Required work: Starting at the first line of the entries below, please return exactly each line up to and including the one with "You are a computer-use agent."; pictures stay out.

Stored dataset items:
++++

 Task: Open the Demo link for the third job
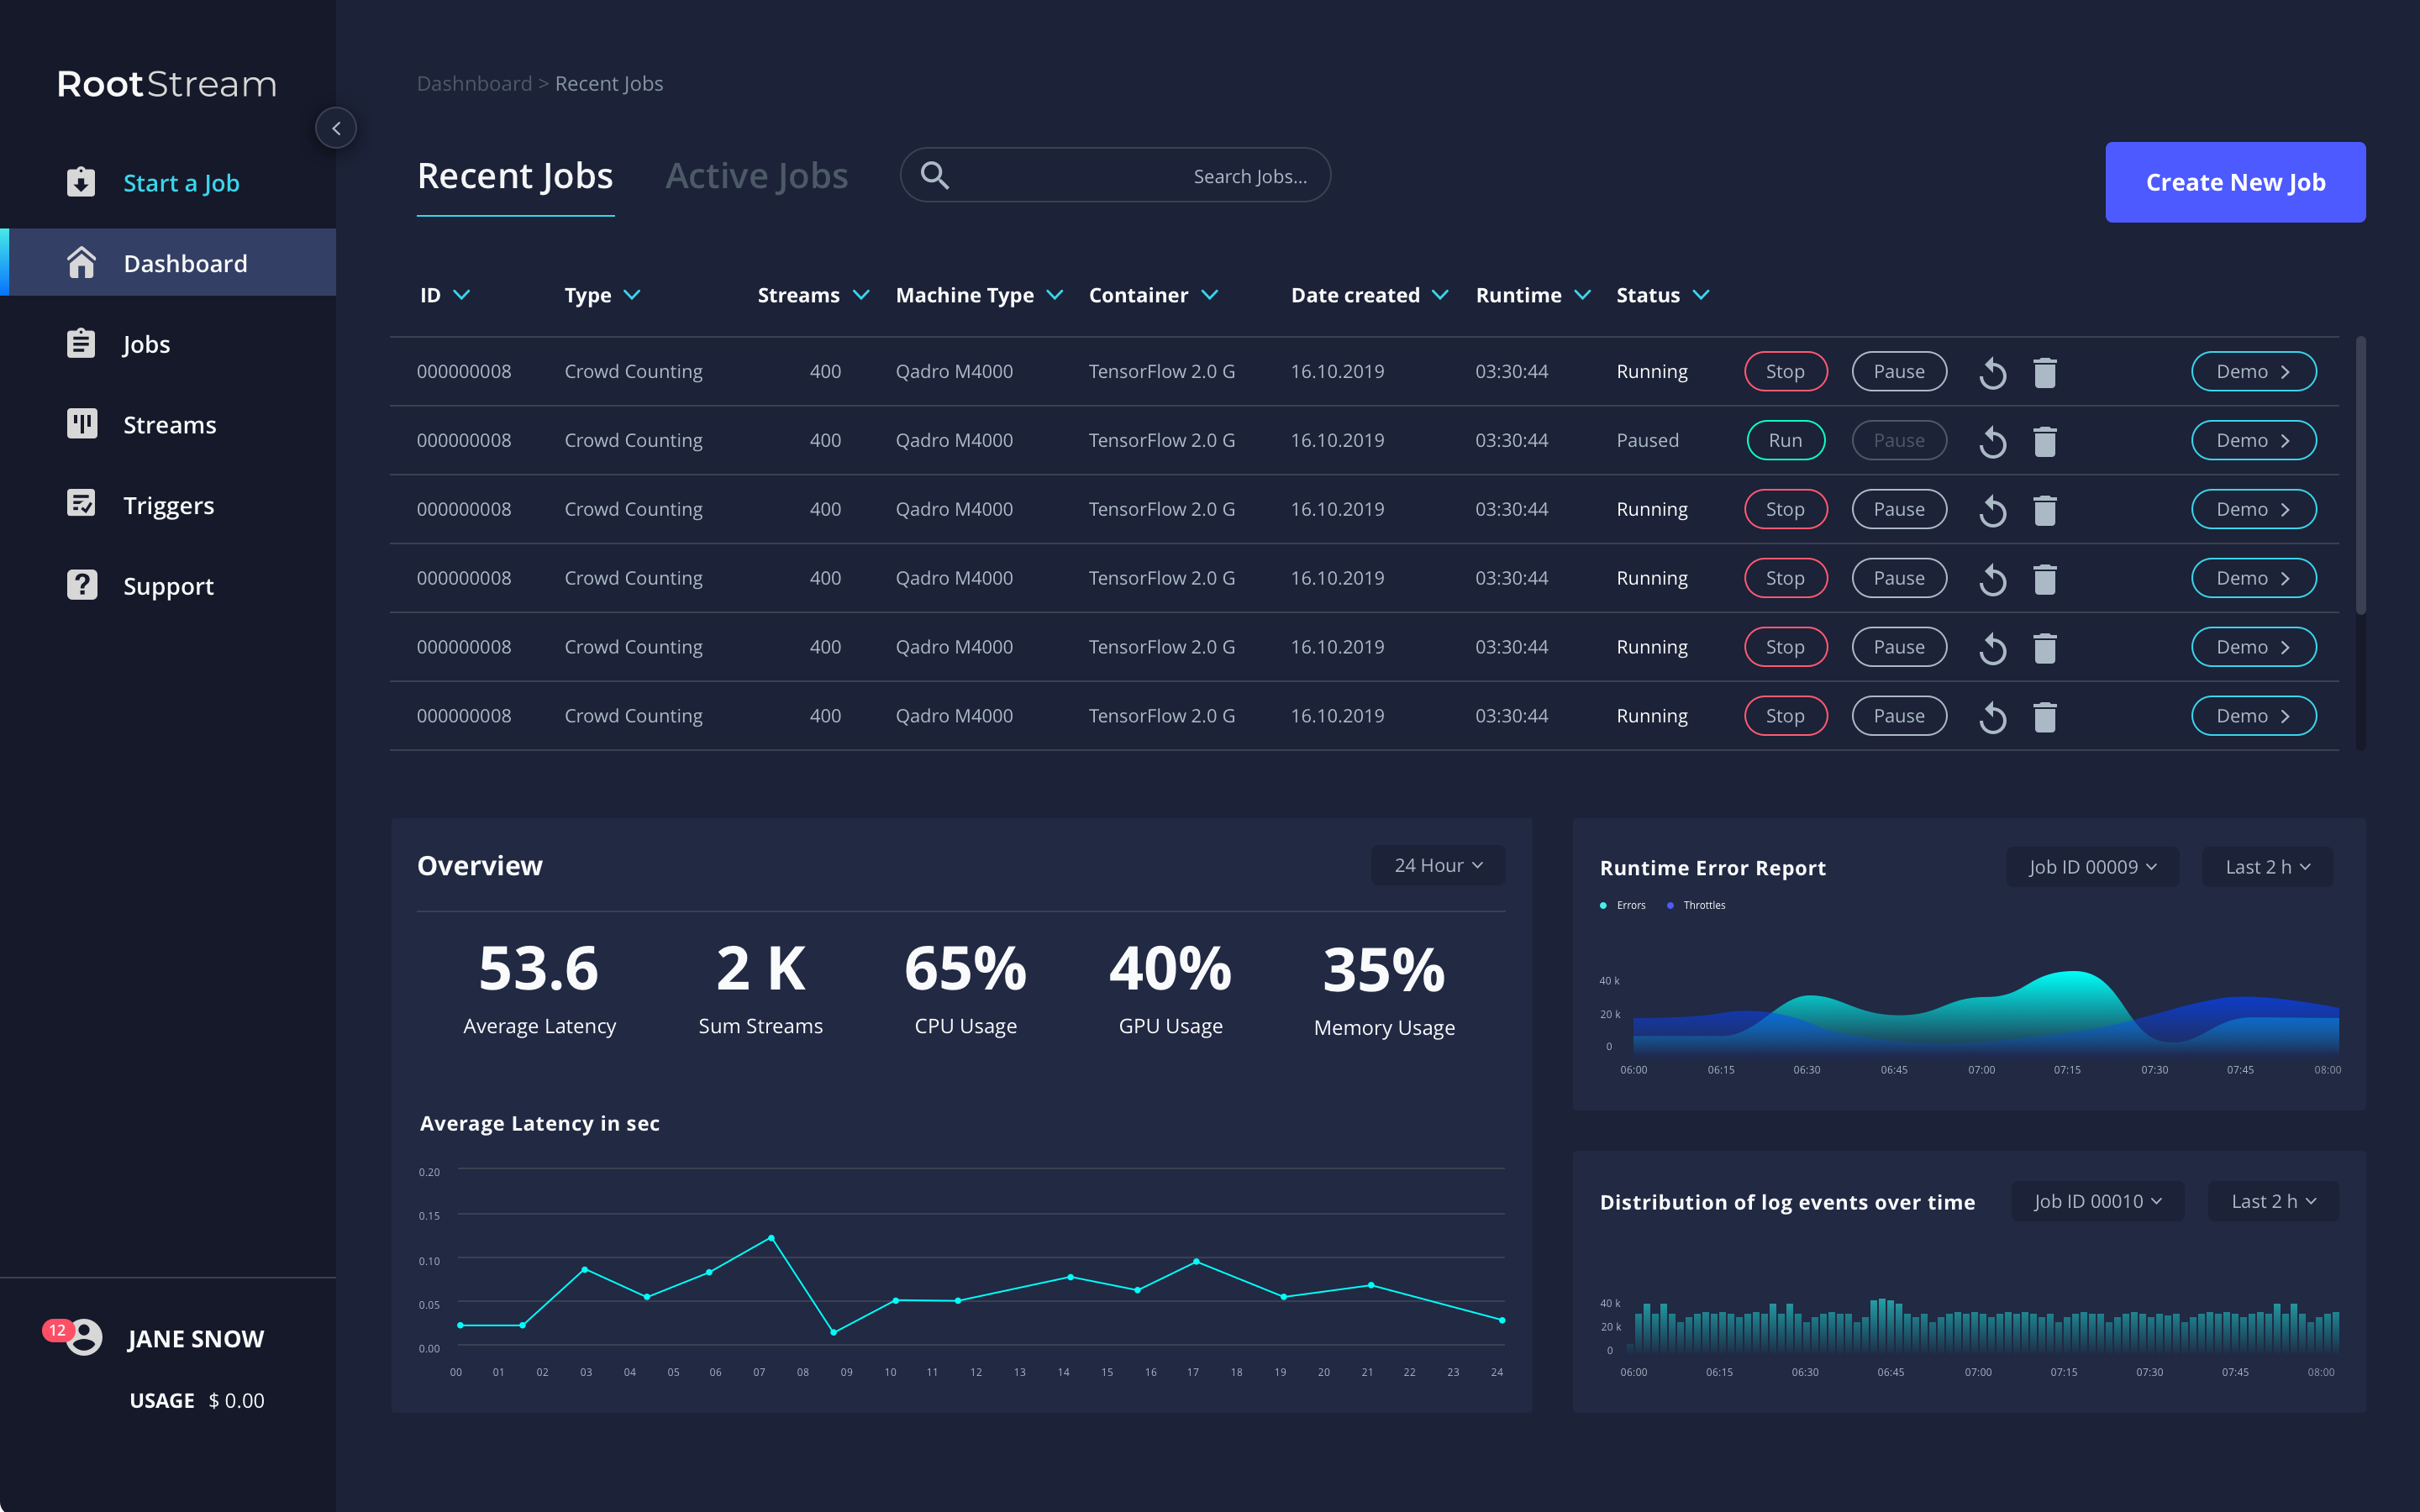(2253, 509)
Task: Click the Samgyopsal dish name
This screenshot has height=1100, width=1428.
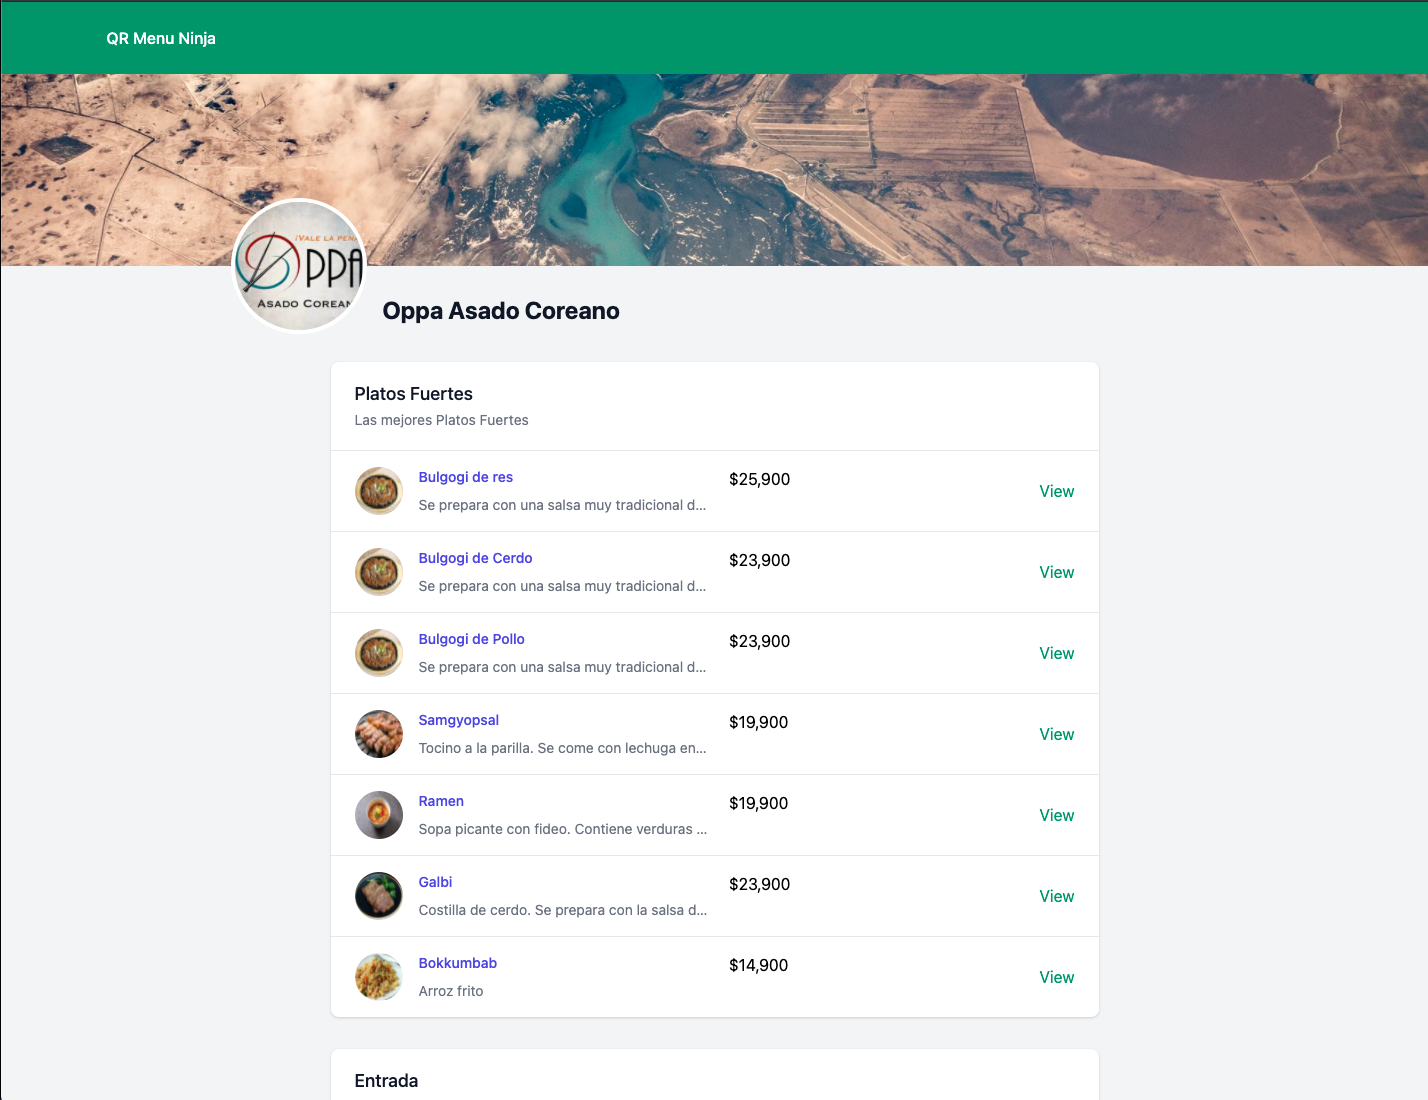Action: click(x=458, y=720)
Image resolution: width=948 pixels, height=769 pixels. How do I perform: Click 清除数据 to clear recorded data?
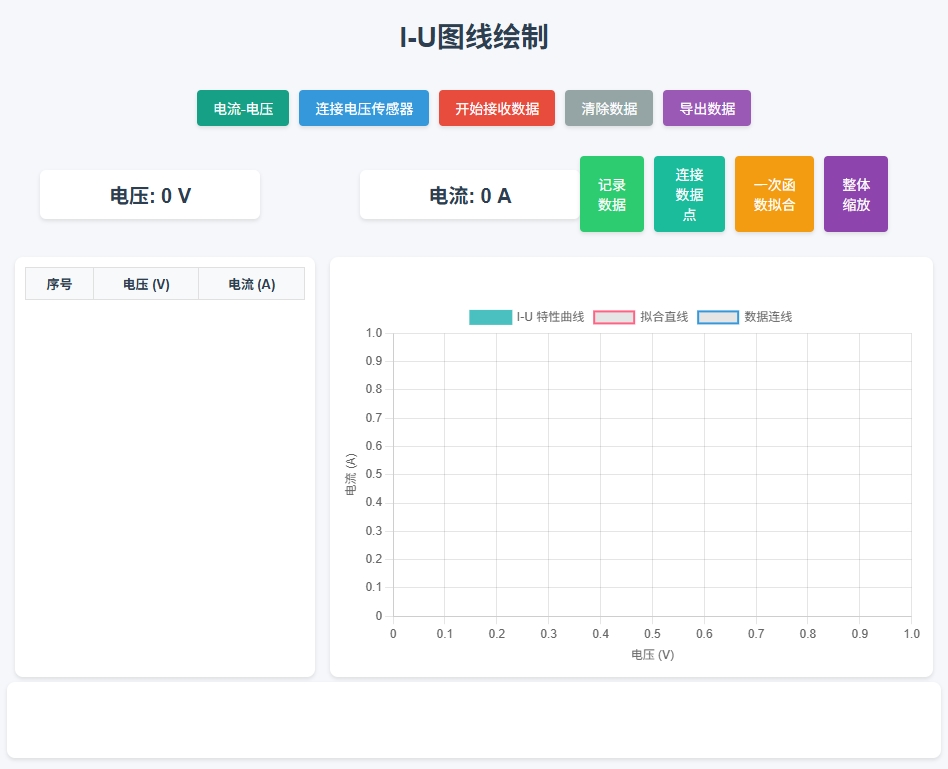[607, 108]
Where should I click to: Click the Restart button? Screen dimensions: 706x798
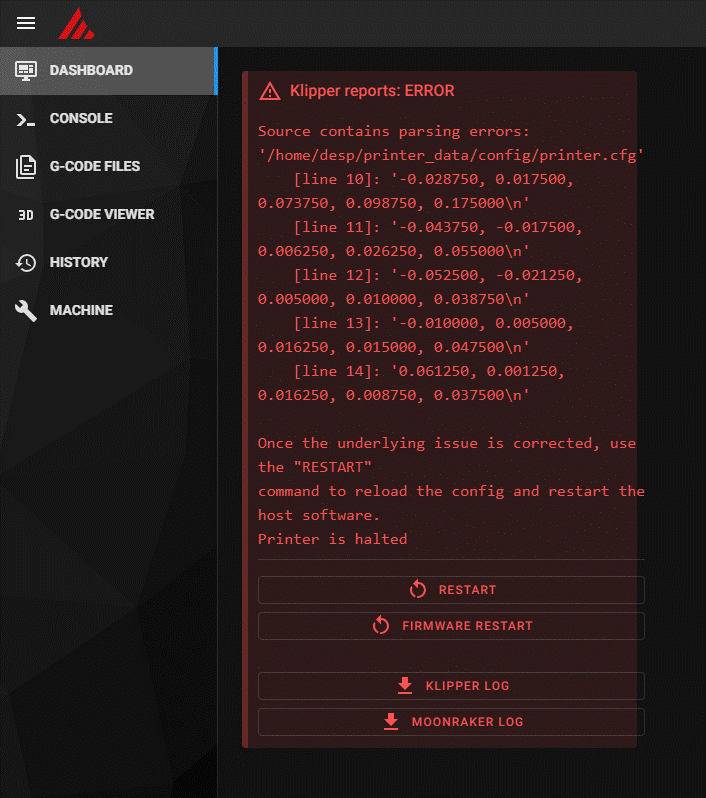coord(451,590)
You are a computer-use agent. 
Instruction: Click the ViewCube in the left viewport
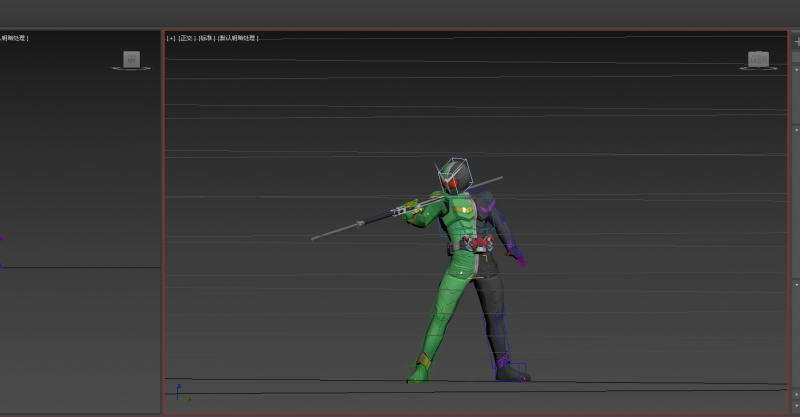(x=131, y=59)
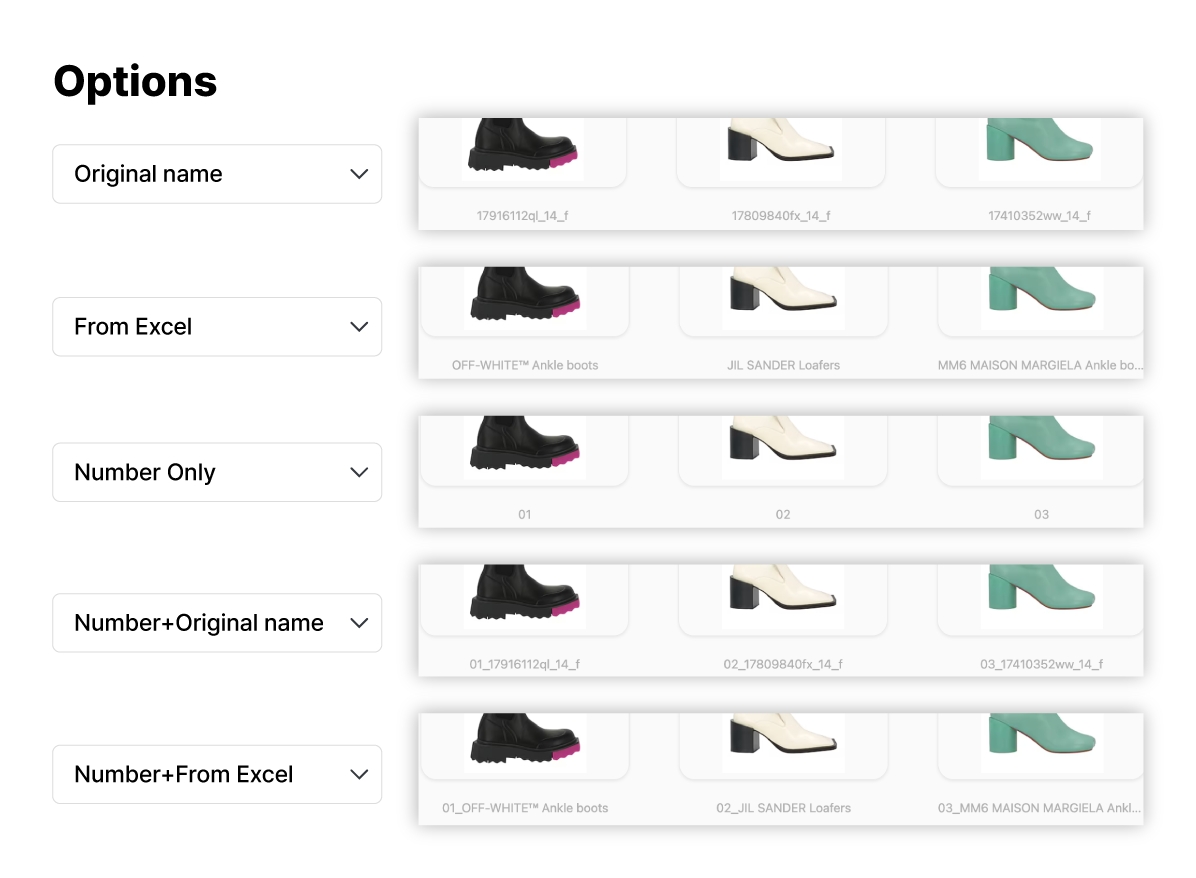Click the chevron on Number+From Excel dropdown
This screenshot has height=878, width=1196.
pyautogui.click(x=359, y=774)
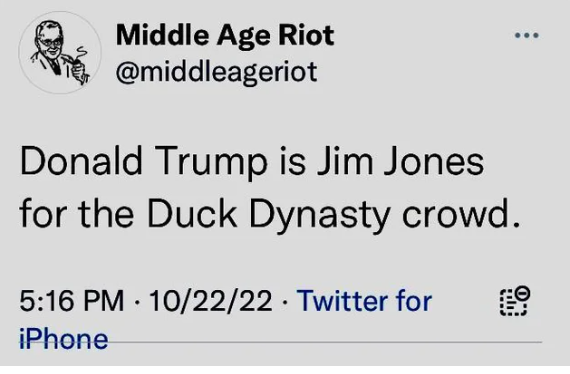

++++

Output below:
 Task: Open the Demo link for the third job
(2253, 509)
Task: Click the Samgyopsal dish name
This screenshot has height=1100, width=1428.
Action: click(x=458, y=720)
Image resolution: width=948 pixels, height=769 pixels. How do I perform: Click 清除数据 to clear recorded data?
[607, 108]
Where should I click to: Click the Restart button? Screen dimensions: 706x798
coord(451,590)
You are a computer-use agent. 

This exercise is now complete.